TEXT BLOCK Start Marker

Out in the depths of space, there are radio signals that astronomers don’t understand. Now a Canadian research team has found a repeating signal, only the second of its kind to be discovered.

Fast radio bursts, or FRBs, are cosmic radio bursts that last only milliseconds. The source is from something with an extremely powerful magnetic field that produces a signal along the radio frequency band.

In a new paper published Wednesday in Nature, researchers reveal that a recently unveiled radio telescope in British Columbia — the Canadian Hydrogen Intensity Mapping Experiment (CHIME) — captured 13 more FRBs, but more importantly, it caught a second repeating FRB.

The first FRB, designated FRB 121102, was discovered in 2007 using telescope data from 2001. Since then, 36 have been found — 19 last year alone by researchers using an Australian radio telescope.

But exactly what is causing these powerful radio signals that are travelling from distant galaxies isn’t known. Many theories abound — even ones involving aliens — but some of the leading theories involve an object that is highly magnetized such as a star called a magnetar.

In 2015, McGill University PhD student Paul Scholz found that a previously detected FRB actually repeated. It left astronomers scratching their heads over an already bizarre cosmic puzzle.

The mystery deepens

“We certainly hoped that the CHIME telescope was going to be able to discover a lot of fast radio bursts,” said Ingrid Stairs, a member of the CHIME team and an astrophysicist at the University of British Columbia. “And we had the good luck to find 13 of these things in the pre-commissioning phase.”

The pre-commissioning phase meant that the telescope wasn’t running at its fullest capacity. In fact, it was only looking at one-quarter of the sky it is able to observe.

This visible-light image shows the host galaxy of the fast radio burst FRB 121102. (Gemini Observatory/AURA/NSF/NRC)

For Kendrick Smith, a cosmologist at the Perimeter Institute for Theoretical Physics in Waterloo, Ont., who worked on the software making the detection, FRBs represent a unique challenge.

“FRBs were an unexpected mystery. There aren’t so many qualitative mysteries in astrophysics,” Smith said. “So explaining their nature has become one of the biggest unsolved problems in astrophysics in the last few years.” 

FRBs are similar to pulsars, small and rapidly rotating, dense stars that emit signals as they rotate, sort of like a cosmic lighthouse. However, these pulsars have been found in our galaxy. For FRBs to be detected from other galaxies means the signal has to be trillions of times brighter than a pulsar.

TEXT BLOCK End Marker

REQUIRED ACTION -
Please copy the passage of the fast radio burst article word for word, beginning at the words "For Kendrick Smith, a" and stopping after "than a pulsar.".

PROVIDED RECORDS Start Marker

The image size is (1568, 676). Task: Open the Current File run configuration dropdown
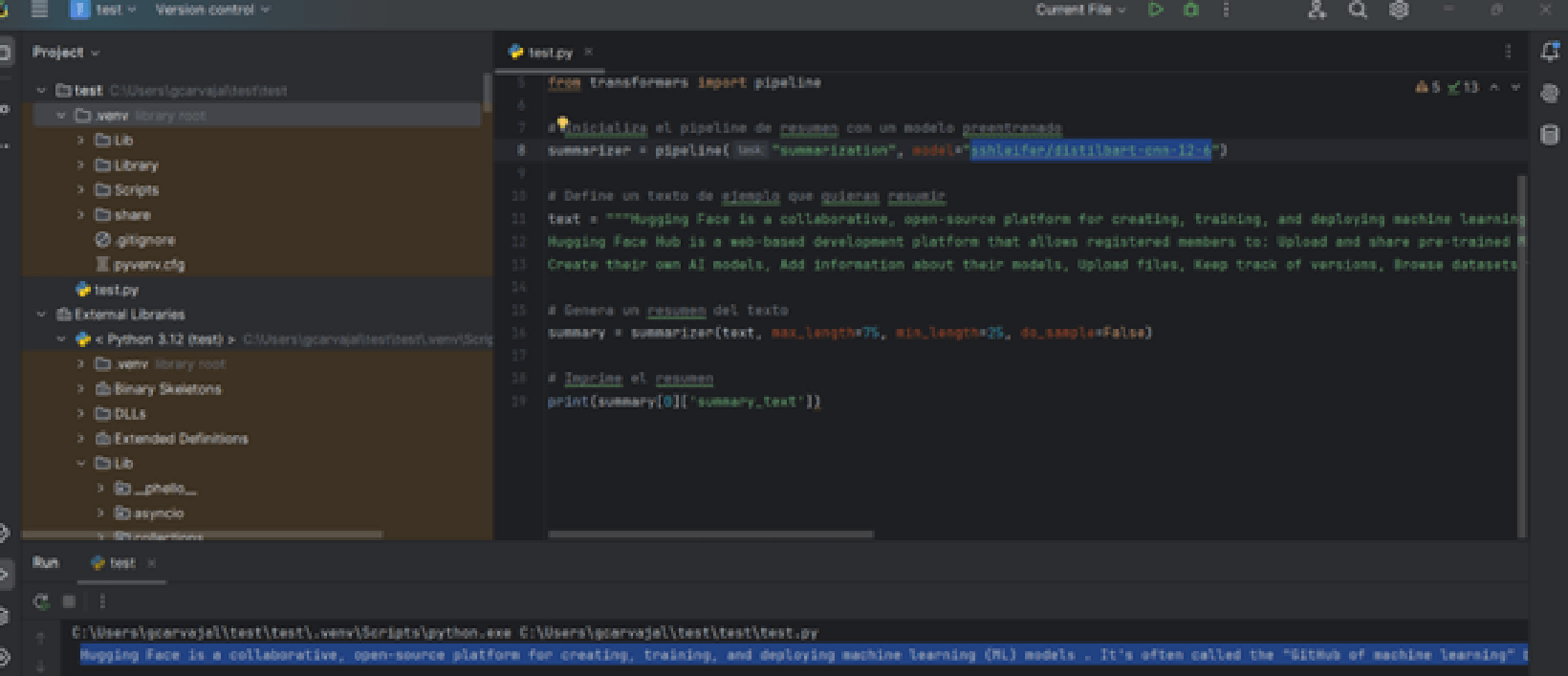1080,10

PROVIDED RECORDS End Marker
PROVIDED RECORDS Start Marker

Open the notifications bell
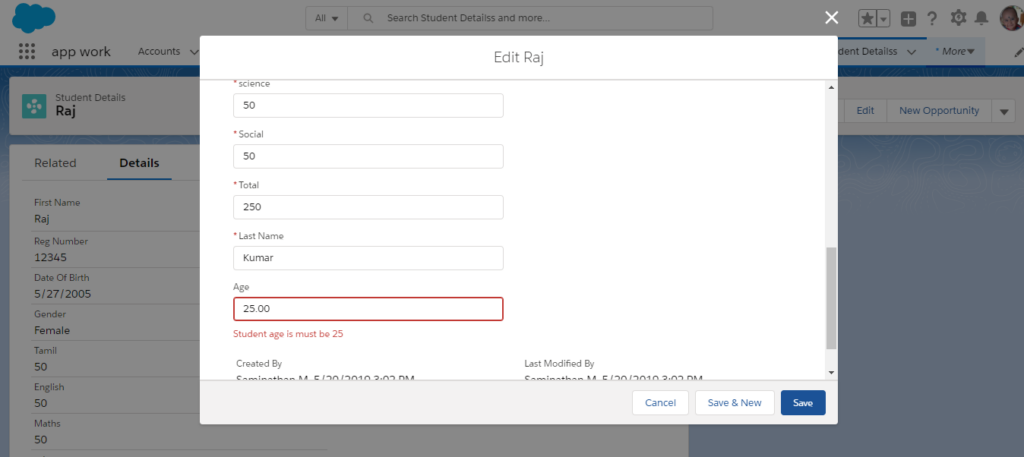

PROVIDED RECORDS End Marker
PROVIDED RECORDS Start Marker

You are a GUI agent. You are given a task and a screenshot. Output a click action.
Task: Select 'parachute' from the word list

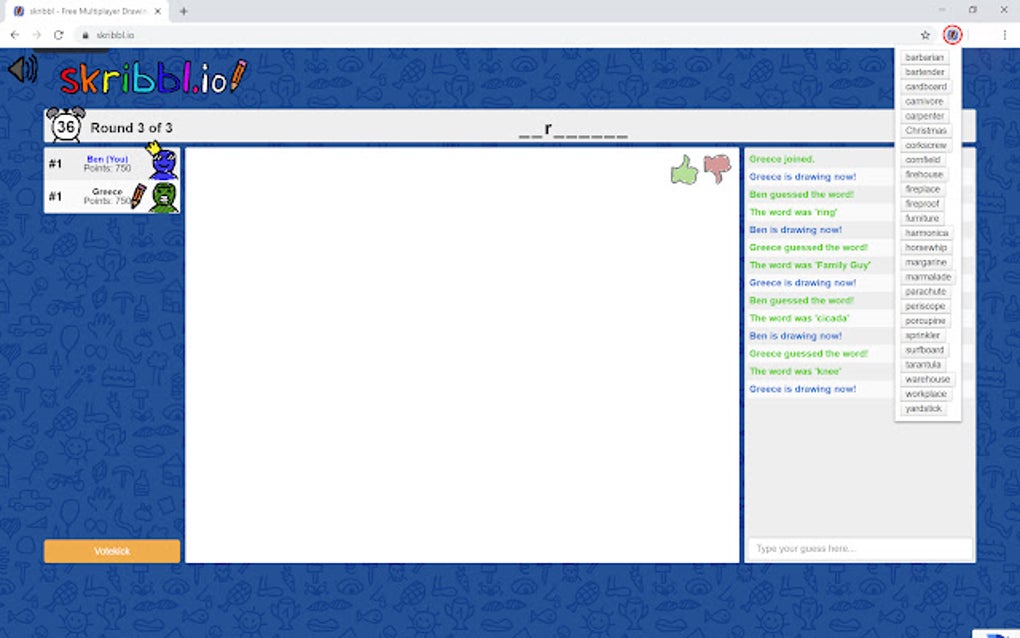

PROVIDED RECORDS End Marker

YOUR RESPONSE -
For Kendrick Smith, a cosmologist at the Perimeter Institute for Theoretical Physics in Waterloo, Ont., who worked on the software making the detection, FRBs represent a unique challenge.

“FRBs were an unexpected mystery. There aren’t so many qualitative mysteries in astrophysics,” Smith said. “So explaining their nature has become one of the biggest unsolved problems in astrophysics in the last few years.” 

FRBs are similar to pulsars, small and rapidly rotating, dense stars that emit signals as they rotate, sort of like a cosmic lighthouse. However, these pulsars have been found in our galaxy. For FRBs to be detected from other galaxies means the signal has to be trillions of times brighter than a pulsar.